But, as expected, they spark something in one another, share confidences. She tells him she's defined herself in opposition to her family (though, at 35, she's just moved back in with them); he tells her that he's defined by his. He's basically working class, with only a high school diploma; she's upper crust, with a degree from Stanford. But they both favor the Stones over the Beatles. And, inevitably, they move from the bar to the bedroom and, through the services of montage, into a relationship.

Charlie and Emma are both very good at what they do, and though one might think, having seen this sort of set-up before, that Charlie and his kin will be enlisted, or extorted, by Emma into using their powers for good, that has yet to happen. Though the tracks they’re on are bound to intersect sometime in the season, for the moment it’s a cat-and-mouse game neither is aware they’re playing.
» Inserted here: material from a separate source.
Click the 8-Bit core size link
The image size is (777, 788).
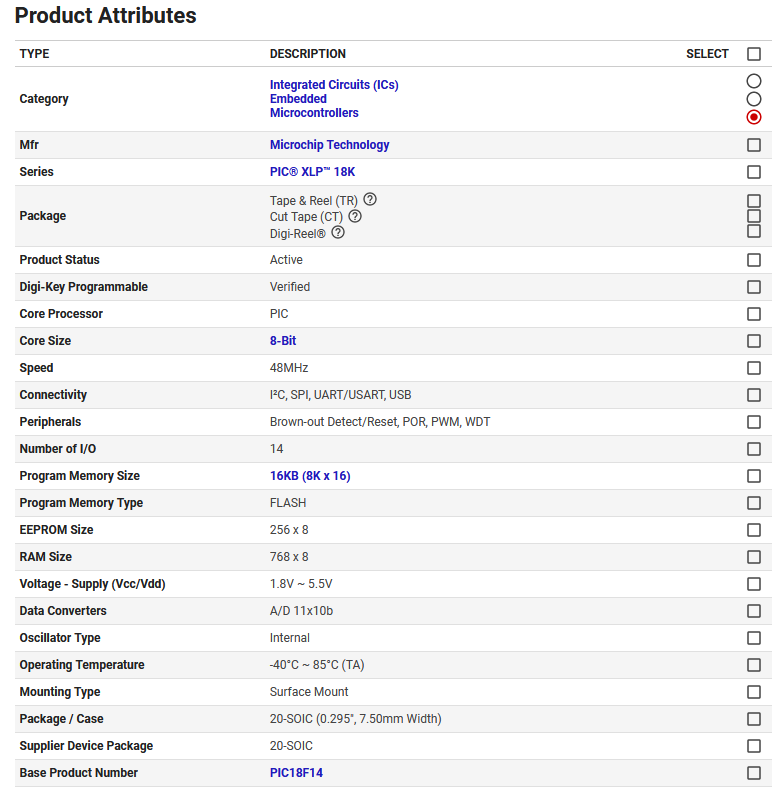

At the same time, and as in most shows in which criminals serve as heroes, the Nicolettis' victims are worse criminals or just worse people — sociopathic, violent or simply entitled. (You can’t cheat an honest man, sayeth the philosopher.) What’s more, the family — Sarah Wayne Callies is Charlie’s big sister and Polly Draper and William Fichtner are his parents — was about to give it all up, and it's only that their latest caper has gone awry that keeps them reluctantly in the game. (The Irish mobsters want their money back and they don’t play around; Felisha Terrell plays their icy representative.)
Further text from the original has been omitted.